O Departamento de Justiça dos Estados Unidos entrou com uma ação judicial nesta terça-feira (26) contra a Universidade da Califórnia em Los Angeles (UCLA). O órgão afirma que a instituição teria tolerado um “ambiente educacional hostil para estudantes judeus e israelenses”.
Além disso, este representa o segundo processo movido pela administração do presidente Donald Trump contra a universidade, sempre com acusações de discriminação contra a comunidade judaica.
Governo aponta violação de lei federal de direitos civis
Na ação, o Departamento de Justiça afirma que a UCLA teria violado uma lei federal que proíbe discriminação por raça, cor ou origem nacional em programas financiados pelo governo.
Segundo o processo, a universidade teria atuado “por meio de sua indiferença deliberada a esse antissemitismo generalizado no campus”.
Além disso, o governo sustenta que estudantes judeus teriam sofrido ataques durante episódios de tensão na instituição.
Acampamento pró-Palestina entra como exemplo no processo
O processo cita como exemplo um acampamento pró-Palestina instalado no campus em abril de 2024. De acordo com o Departamento de Justiça, o episódio teria sido ilegal e teria contribuído para um ambiente de insegurança.
Em maio de 2024, um confronto entre manifestantes pró e contra Israel ocorreu no local. Segundo o jornal The New York Times, cerca de 200 manifestantes pró-Israel entraram no acampamento durante a noite.

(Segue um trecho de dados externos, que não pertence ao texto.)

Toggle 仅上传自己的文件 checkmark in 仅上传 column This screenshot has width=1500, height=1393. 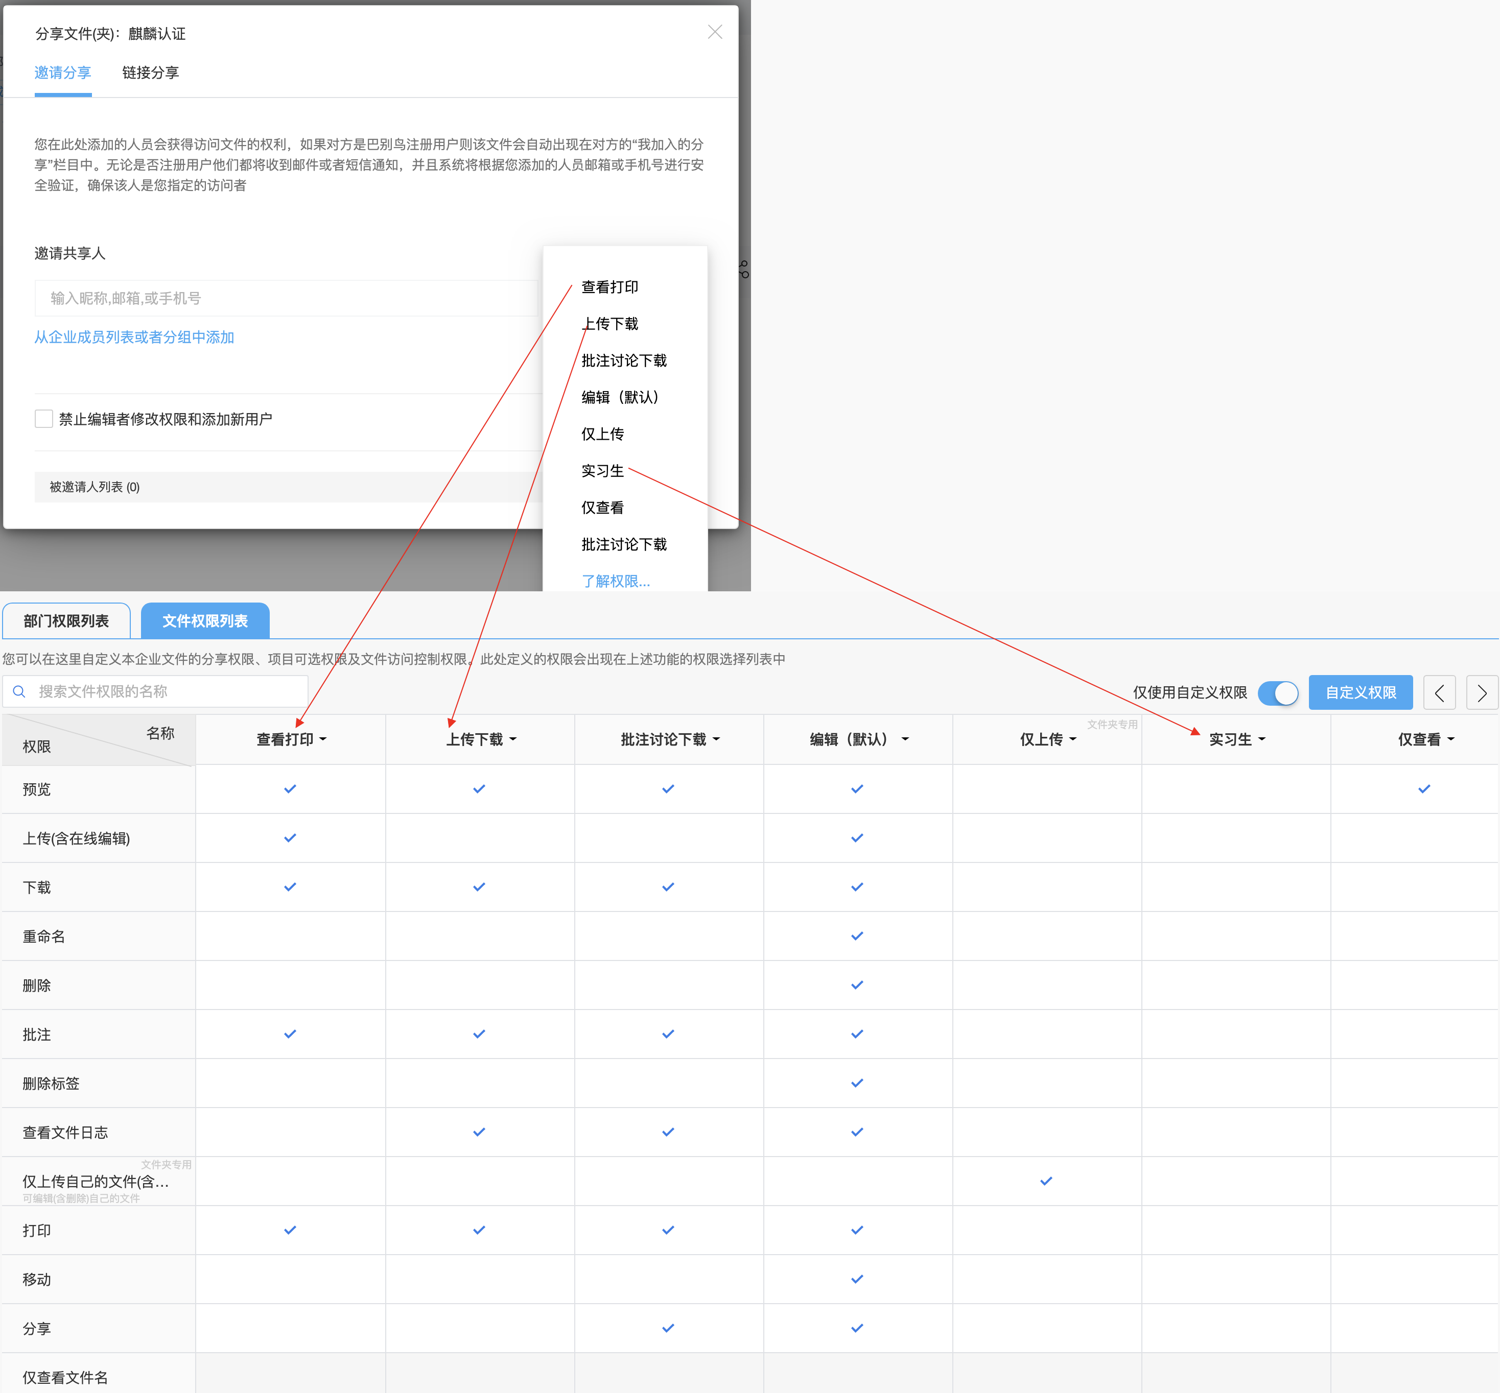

Eles tentaram retirar barricadas de madeira e metal que protegiam as barracas. Em seguida, os dois grupos trocaram objetos e entraram em confronto físico até a chegada da polícia.
Governo amplia acusações contra a UCLA
Anteriormente, em fevereiro de 2026, o Departamento de Justiça já havia acusado a UCLA de manter um ambiente de trabalho hostil para professores e funcionários judeus.
Agora, no novo processo, a investigação passa a concentrar-se nos estudantes e em possíveis impactos diretos dentro do campus.
Até o momento, a UCLA não se manifestou sobre a ação judicial.
Processo ocorre em meio a disputa sobre políticas educacionais
A nova ação surgiu pouco depois de um tribunal federal de apelações manter parcialmente uma liminar que determina a restauração de bolsas da Universidade da Califórnia.
Esses recursos tinham sido cortados pelo governo Trump em 2025, sob a alegação de vínculo com políticas de diversidade, equidade e inclusão, às quais a administração se opõe.
Contexto internacional e escalada do conflito
O processo integra uma série de medidas judiciais adotadas após os ataques do Hamas a Israel em 7 de outubro de 2023, que resultaram na morte de mais de 1.200 pessoas.
Em resposta, Israel lançou uma ofensiva militar na Faixa de Gaza. Desde então, mais de 75 mil pessoas morreram no conflito, segundo dados citados na cobertura internacional, em sua maioria palestinos.
Após o início da guerra, protestos se espalharam por universidades nos Estados Unidos e na Europa. Em diversos casos, estudantes organizaram manifestações por cessar-fogo e, em alguns episódios, chegaram a ocupar prédios universitários.